Russia’s budget could receive more than $65 billion in additional revenue this year thanks to the rise in oil, a key export commodity, bringing new financial strength to Moscow amid the threat of Western sanctions.
Prices would need to stay around their current levels of around $90 a barrel this year to boost revenues by that much, economists estimate. If “black gold” reaches a price of $100 a barrel, which some say will not be the ceiling, the amount will jump to nearly $73 billion. That would bring the total dollar value of Russian revenues close to the peak of a decade ago.
Bloomberg Economics estimates that the increase could be as high as $80 billion at an oil price of $100 a barrel.
In roubles, the amount could be even higher as the currency has weakened against the dollar on fears of possible sanctions over the crisis over the Ukrainian border. Either way, Russia is expecting a very strong year for its oil and gas revenues in rubles – 9.5 trillion rubles and that’s with the price of the commodity at 62 dollars.

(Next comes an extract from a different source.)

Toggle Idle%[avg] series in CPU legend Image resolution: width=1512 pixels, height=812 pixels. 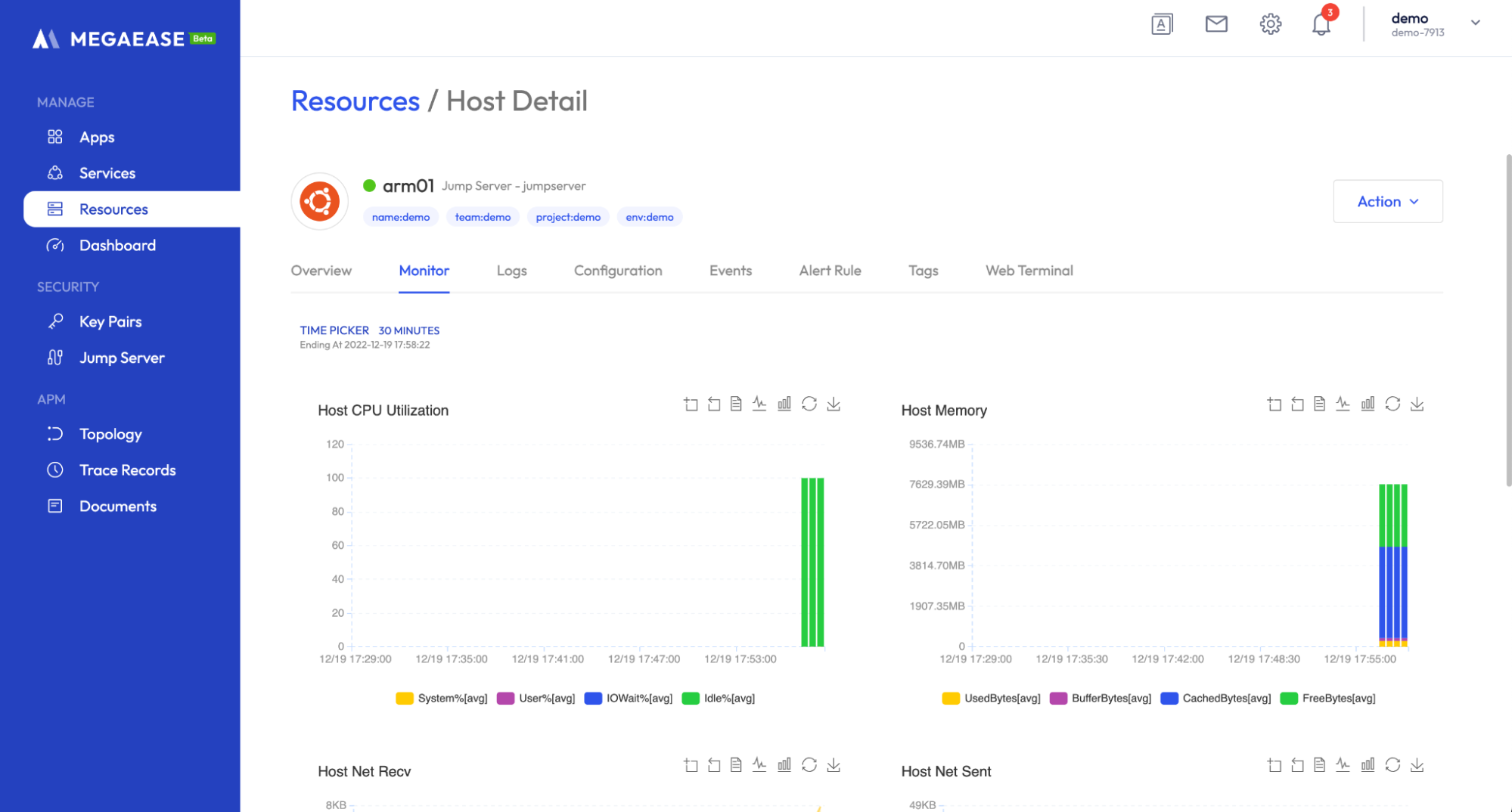[x=719, y=698]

More expensive gas in Europe, Russia’s main market, could boost revenues further.
“Russia’s fiscal position is so hyper-stable that even with more modest oil prices it’s hard to compromise it in the current situation,” says Sophia Donets, an economist at Renaissance Capital in Moscow.
Oil’s performance is a significant turnaround from two years earlier, when prices collapsed at the start of the coronavirus pandemic. The price of Russia’s main export commodity in the past few weeks has reached levels last seen in 2014, when the U.S. and allies imposed their first restrictions over the annexation of Crimea.
As the law stands, the bulk of the proceeds will go to Russia’s National Welfare Fund, most of which is stored in gold and currency from the central bank. But some of the money could be used for infrastructure and investment projects to support growth, even if sanctions weigh on investment flows. The government currently plans to spend about 2.5 trillion rubles from the fund on projects over the next few years.